A kind of a Ukrainian equivalent of the late Larry King is a man named Dmitry Gordon. His long interviews are very impressive and entertaining and he manages to get interesting people from all over the world, but primarily the Russians and Ukrainians, to meet him and answer his questions. One of the recent guests was Captain Gary (Yuri) Tabach.

One can see that Tabach is a professional military man and as such his opinion is worth taking into account. During a two plus hours interview (https://www.youtube.com/watch?v=f9lnSp93GMo ) last September, among other things the Ukrainian journalist and the US captain discussed the state of the Russian military. "The strength of the Russian army is nothing but a fiction," Mr. Tabach said. "Look, there has never been an exercise of the Russian military in which a soldier would not have died, where journalists or observers were not shot at, something did not explode, or a ship did not sink. I was present at many Russian exercises and can say they are never properly coordinated, the command is unprofessional... and if you take their only aircraft carrier (Admiral) Kuznetsov (completed in 1991), it is nothing else but an old wreck (an 'old trough' in Russian)."

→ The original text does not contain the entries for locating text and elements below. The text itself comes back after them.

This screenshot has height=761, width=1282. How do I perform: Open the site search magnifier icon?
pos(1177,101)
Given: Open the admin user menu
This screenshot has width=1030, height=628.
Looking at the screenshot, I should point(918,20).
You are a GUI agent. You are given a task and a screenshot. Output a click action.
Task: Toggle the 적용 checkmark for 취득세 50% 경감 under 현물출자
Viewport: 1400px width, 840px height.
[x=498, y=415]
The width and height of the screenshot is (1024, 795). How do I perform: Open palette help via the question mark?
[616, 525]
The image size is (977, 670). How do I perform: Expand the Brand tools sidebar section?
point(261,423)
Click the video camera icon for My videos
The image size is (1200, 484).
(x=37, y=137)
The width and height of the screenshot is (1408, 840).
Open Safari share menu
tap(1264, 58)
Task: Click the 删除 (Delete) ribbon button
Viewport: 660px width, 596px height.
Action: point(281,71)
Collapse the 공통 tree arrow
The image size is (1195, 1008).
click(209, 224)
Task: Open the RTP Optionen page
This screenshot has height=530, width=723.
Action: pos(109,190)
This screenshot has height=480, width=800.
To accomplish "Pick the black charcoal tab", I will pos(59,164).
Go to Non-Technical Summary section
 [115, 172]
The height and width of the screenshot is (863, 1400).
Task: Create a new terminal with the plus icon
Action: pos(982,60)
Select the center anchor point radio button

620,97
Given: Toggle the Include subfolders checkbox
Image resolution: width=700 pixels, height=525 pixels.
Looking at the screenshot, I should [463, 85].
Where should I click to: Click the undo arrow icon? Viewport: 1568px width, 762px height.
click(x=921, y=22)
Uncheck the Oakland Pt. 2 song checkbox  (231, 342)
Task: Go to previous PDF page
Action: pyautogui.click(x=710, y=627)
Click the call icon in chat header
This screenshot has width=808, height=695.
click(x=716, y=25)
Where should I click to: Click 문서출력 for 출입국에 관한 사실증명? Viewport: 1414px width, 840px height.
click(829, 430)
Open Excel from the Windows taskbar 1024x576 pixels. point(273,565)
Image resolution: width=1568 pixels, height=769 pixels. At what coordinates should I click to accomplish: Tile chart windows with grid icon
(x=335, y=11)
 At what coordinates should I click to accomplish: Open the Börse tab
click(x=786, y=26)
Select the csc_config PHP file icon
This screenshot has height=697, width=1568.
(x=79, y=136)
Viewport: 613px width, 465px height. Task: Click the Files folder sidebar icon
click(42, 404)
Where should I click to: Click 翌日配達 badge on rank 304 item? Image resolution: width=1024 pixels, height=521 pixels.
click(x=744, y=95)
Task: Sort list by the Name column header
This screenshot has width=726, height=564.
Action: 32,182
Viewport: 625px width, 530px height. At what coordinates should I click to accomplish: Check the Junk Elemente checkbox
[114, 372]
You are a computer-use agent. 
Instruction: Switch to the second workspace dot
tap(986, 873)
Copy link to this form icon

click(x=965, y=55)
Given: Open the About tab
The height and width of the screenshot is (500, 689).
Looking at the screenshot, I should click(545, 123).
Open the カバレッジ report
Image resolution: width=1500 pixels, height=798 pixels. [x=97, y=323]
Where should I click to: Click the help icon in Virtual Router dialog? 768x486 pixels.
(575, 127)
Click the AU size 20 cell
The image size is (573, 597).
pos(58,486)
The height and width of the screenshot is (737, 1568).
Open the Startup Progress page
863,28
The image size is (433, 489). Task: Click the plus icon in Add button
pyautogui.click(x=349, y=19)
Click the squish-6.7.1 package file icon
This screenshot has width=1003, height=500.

Especially for this WAIS post, I have checked several reliable reviews of the Russian military. It is true that in the Global Firepower Nations index 2021 Russia is ranking second, only after the United States (https://www.globalfirepower.com/country-military-strength-detail.asp?country_id=russia#:~:text=For%202021%2C%20Russia%20is%20ranked,generate%20a%20'PwrIndx'%20score .).

However, it is lacking in some areas of modern military technology, including drone capability, electronic components, and radar and satellite reconnaissance, Russian journalist and military analyst Pavel Felgenhauer told Deutsche Welle, "That's what the Russian military is talking about: yes, we have weapons, including long-range weapons, but our reconnaissance capabilities are weaker than our attack capabilities," Felgenhauer said. "So we have-long range, sometimes precision-guided weapons, but we don't always know where the target is." And, another Russian military analyst Aleksandr Golts added, the United States have an overwhelming advantage over Russia in conventional forces.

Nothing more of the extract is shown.